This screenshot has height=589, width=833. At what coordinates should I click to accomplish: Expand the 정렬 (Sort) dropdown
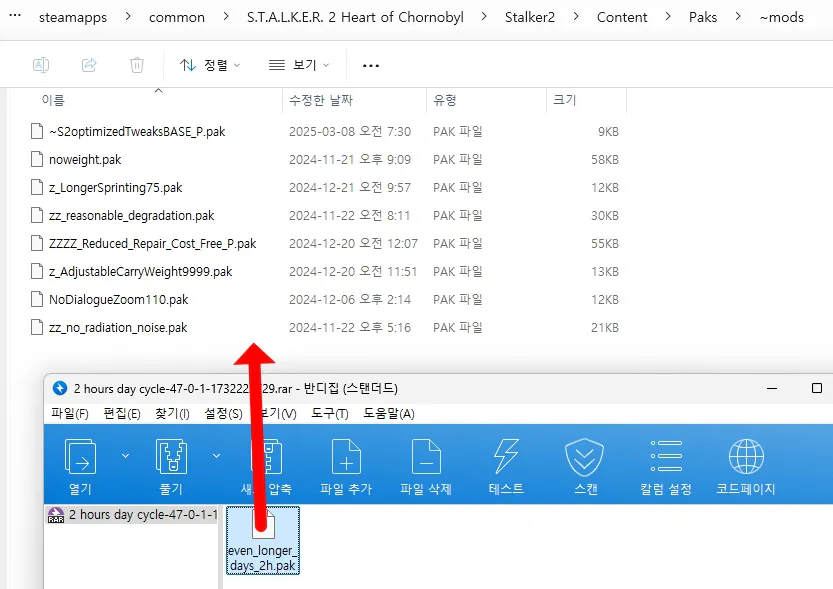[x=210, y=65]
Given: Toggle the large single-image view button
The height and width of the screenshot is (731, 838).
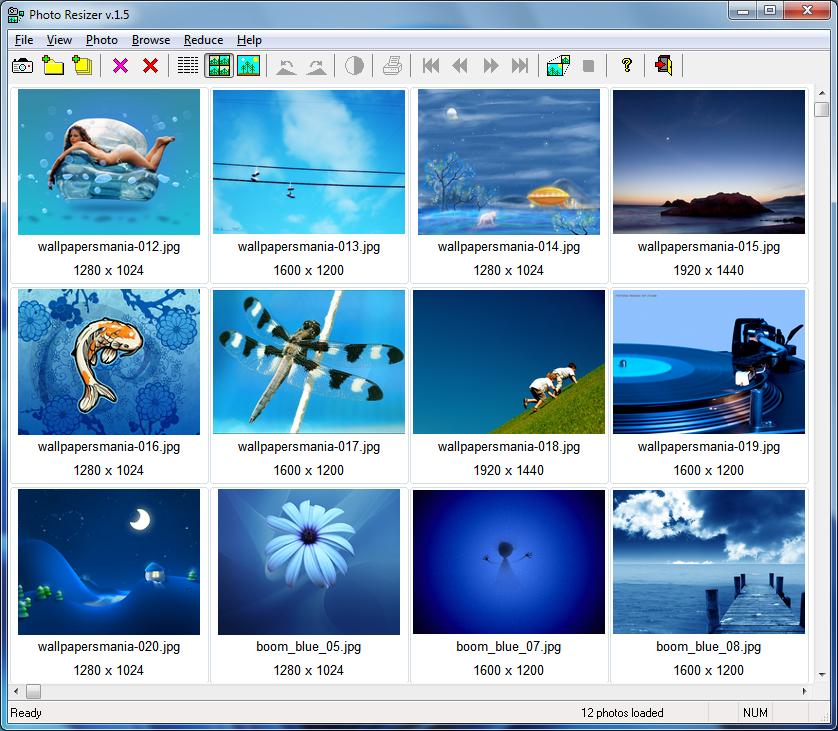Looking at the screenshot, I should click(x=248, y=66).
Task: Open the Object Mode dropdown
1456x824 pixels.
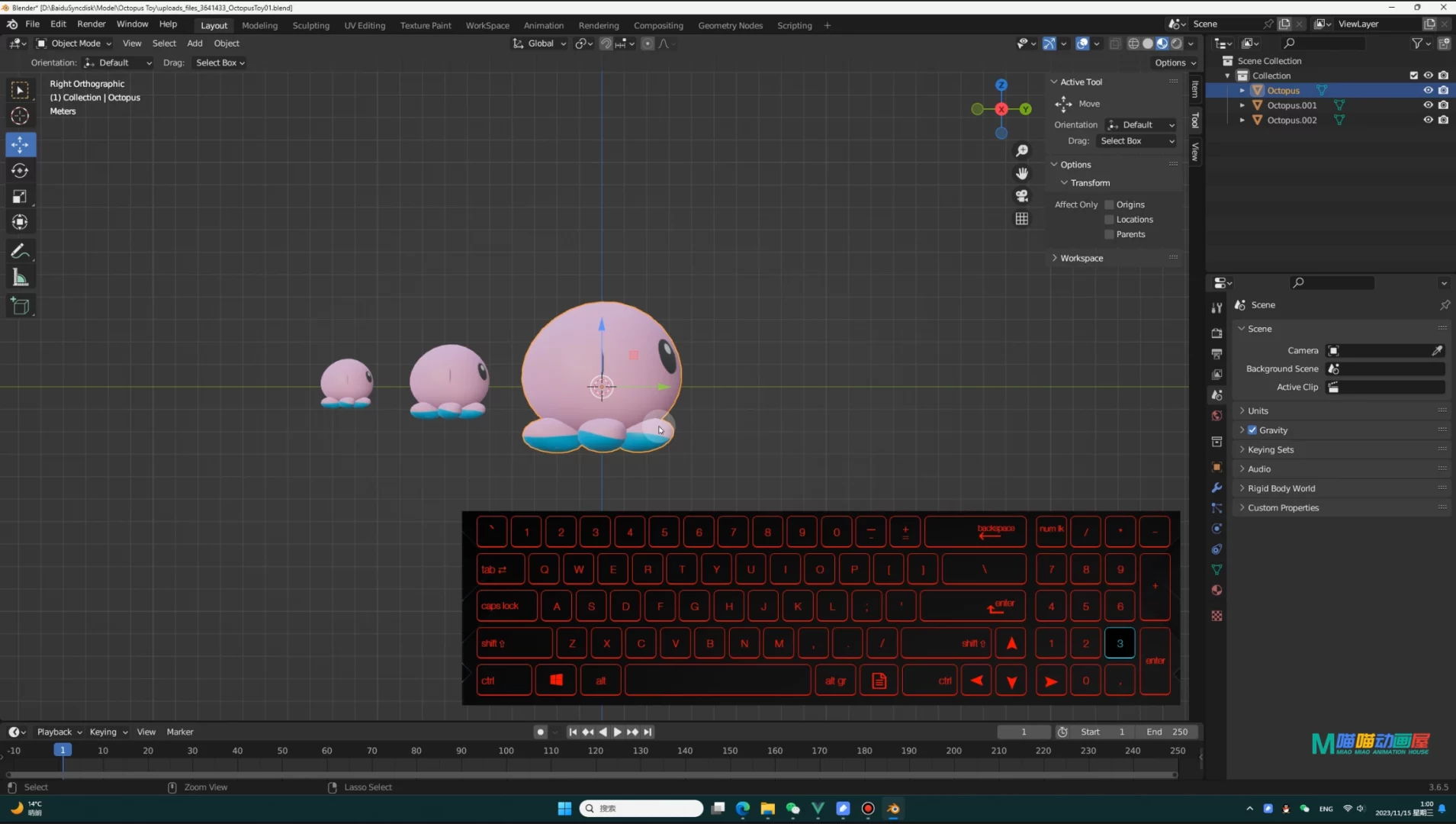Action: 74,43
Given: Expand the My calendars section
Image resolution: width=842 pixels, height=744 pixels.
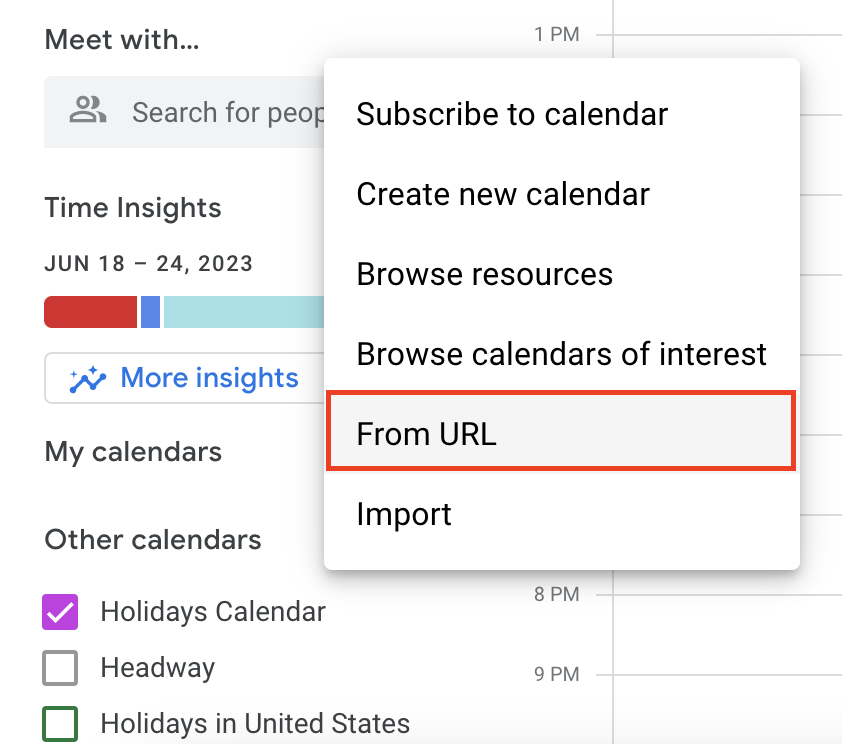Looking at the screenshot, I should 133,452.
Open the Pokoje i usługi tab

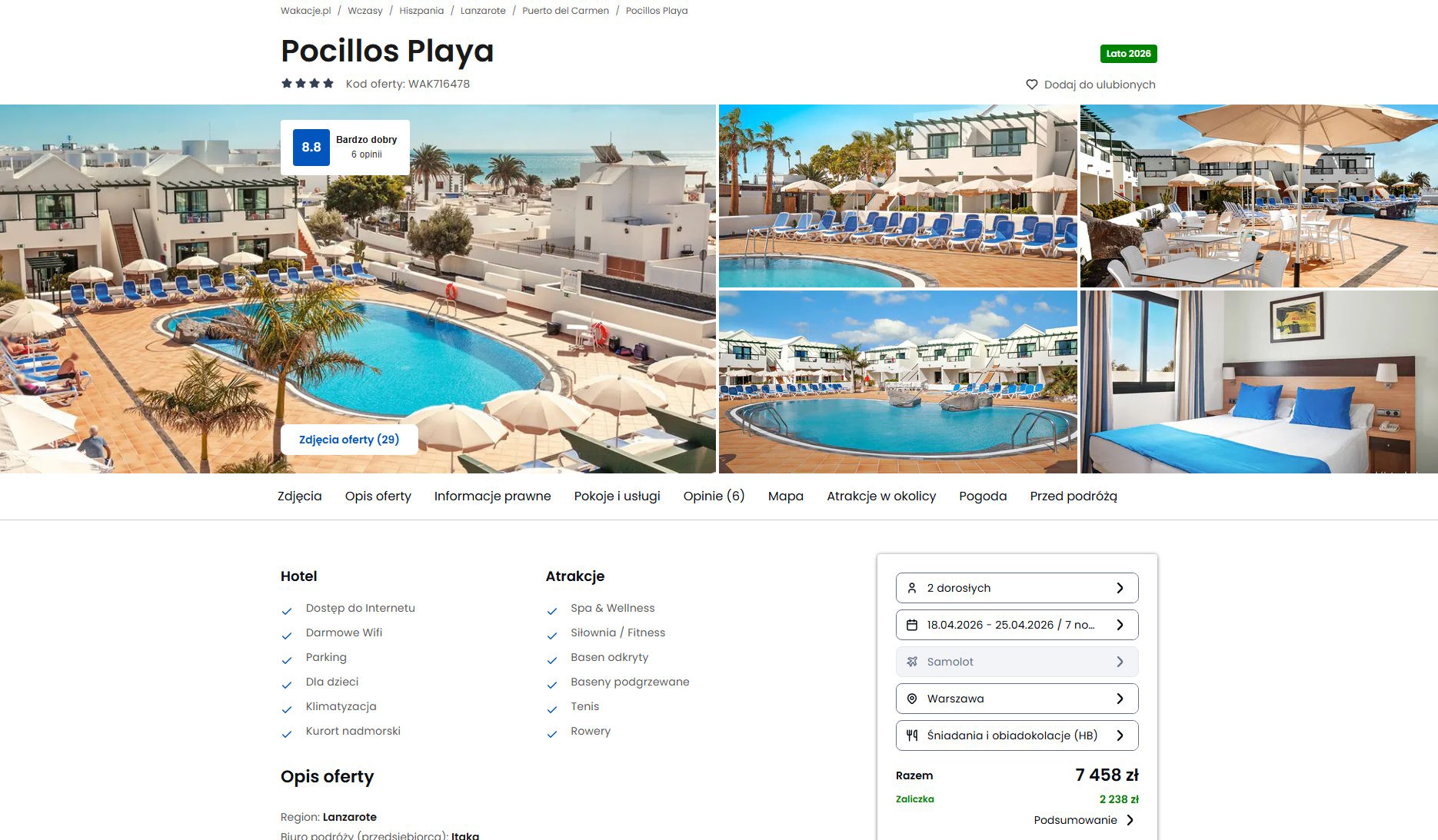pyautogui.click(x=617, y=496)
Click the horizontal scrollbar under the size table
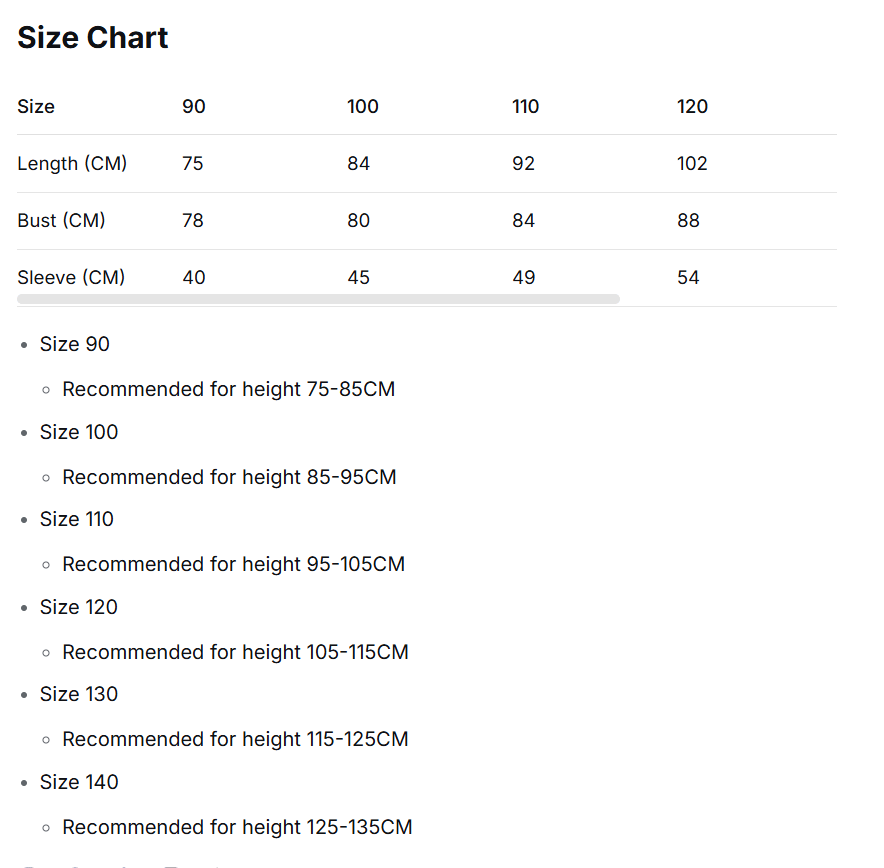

──────────────────────────────

WHAT THE TASK ASKS →
From the listing above, restate verbatim the lines running from the one with "The height and" through the one with "Given: Expand the My calendars section", inclusive, but not the pictures.

SOLUTION FOR THIS EXERCISE →
The height and width of the screenshot is (731, 838).
Looking at the screenshot, I should click(x=248, y=66).
Task: Open the Object Mode dropdown
1456x824 pixels.
Action: 74,43
Given: Expand the My calendars section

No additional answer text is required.